-------- Excerpt to read --------

Norman Biggs says on page 89 of his Discrete Mathematics textbook that
Discrete Mathematics is the branch of Mathematics in which we deal with questions involving finite or countably infinite sets.
Wikipedia’s article on discrete mathematics has the following subsections under the section “Topics in discrete mathematics”
This is already a very broad set of topics, which cannot be reduced to combinatorics.
Re #2: Biggs’s textbook is a textbook in combinatorics, as is clear from its table of contents.
And Wikipedia further confirms this:
In university curricula, “Discrete Mathematics” appeared in the 1980s, initially as a computer science support course; its contents were somewhat haphazard at the time. The curriculum has thereafter developed in conjunction with efforts by ACM and MAA into a course that is basically intended to develop mathematical maturity in first-year students; therefore, it is nowadays a prerequisite for mathematics majors in some universities as well.[7][8] Some high-school-level discrete mathematics textbooks have appeared as well.[9] At this level, discrete mathematics is sometimes seen as a preparatory course, not unlike precalculus in this respect.[10]
Chicago’s description is quite similar.
Wikipedia’s list of supposed topics in discrete mathematics is not particularly competent. For example, here is what they write about topology:
Topology (i.e. combinatorial topology, topological graph theory, topological combinatorics, computational topology, discrete topological space, finite topological space)
Combinatorial topology is a rather obsolete name for algebraic topology, and I have yet to see a topologist who refers or thinks about his field as “discrete mathematics”.
I am pretty sure the situation is the same for logicians, set theorists, number theorists, probability theorists, etc.
As far as I can see, “discrete mathematics” is nothing more than a term for a undergraduate course and associated textbooks, comprising primarily combinatorics and similar elementary topics. The article has to reflect this.
There is zero evidence for the wild claims that it somehow includes topology, number theory, set theory, probability theory, given a complete absence of acknowledgment of this “fact” by the respective experts in these fields.
Perhaps an even better evidence is the journal Discrete Mathematics. MathSciNet makes it clear (by its classification codes) that almost all articles are in combinatorics: of the 15368 articles that it published, 11854 (77%) are explicitly classified as combinatorics, and the remainder is classified to closely related fields: coding theory, convex geometry, posets, etc.

-------- Available data --------

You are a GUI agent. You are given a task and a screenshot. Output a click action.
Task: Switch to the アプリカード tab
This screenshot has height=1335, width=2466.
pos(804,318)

--------

-- What to work on --
1) Quote from the discussion of what discrete mathematics covers, copying the part that opens with the words containing "As far as I" and closes with "geometry, posets, etc.".
2) Continue the discussion of what discrete mathematics covers, picking up after its final sentence about the journal Discrete Mathematics.

-- Replies --
1)
As far as I can see, “discrete mathematics” is nothing more than a term for a undergraduate course and associated textbooks, comprising primarily combinatorics and similar elementary topics. The article has to reflect this.
There is zero evidence for the wild claims that it somehow includes topology, number theory, set theory, probability theory, given a complete absence of acknowledgment of this “fact” by the respective experts in these fields.
Perhaps an even better evidence is the journal Discrete Mathematics. MathSciNet makes it clear (by its classification codes) that almost all articles are in combinatorics: of the 15368 articles that it published, 11854 (77%) are explicitly classified as combinatorics, and the remainder is classified to closely related fields: coding theory, convex geometry, posets, etc.

2)
I have reverted the change; I agree with Guest #2. At my university we teach a “discrete mathematics” course that includes, among other things, number theory. Certainly a large part of discrete mathematics in practice is combinatorics, but I think that properly understood the term “discrete mathematics” refers to all mathematics that is discrete, as the article originally said.
That said, I do think the article could be improved a lot.
The main issue here is that different branches of mathematics has different notions of “discrete”. Whoever originally wrote this article is a homotopy type theorist who interpreted “discrete” as being “discrete infinity-groupoids” compared to non-discrete cohesive infinity-groupoids in cohesive modal homotopy type theory. Category theorists who don’t go all the way up to infinity would dispute that, claiming that their notion of “discrete” is 0-truncated. Meanwhile, some constructive field theorists would argue that “discrete” is a synonym for decidable (i.e. discrete field, etc), which in many models of constructive mathematics is only provable for the countable sets.
Re #6: Well, the text of the article was now completely replaced again.
The “number theory” included in such courses amounts to elementary properties of Z/nZ, and their presence does not fundamentally alter the validity of what I wrote. It can be mentioned explicitly.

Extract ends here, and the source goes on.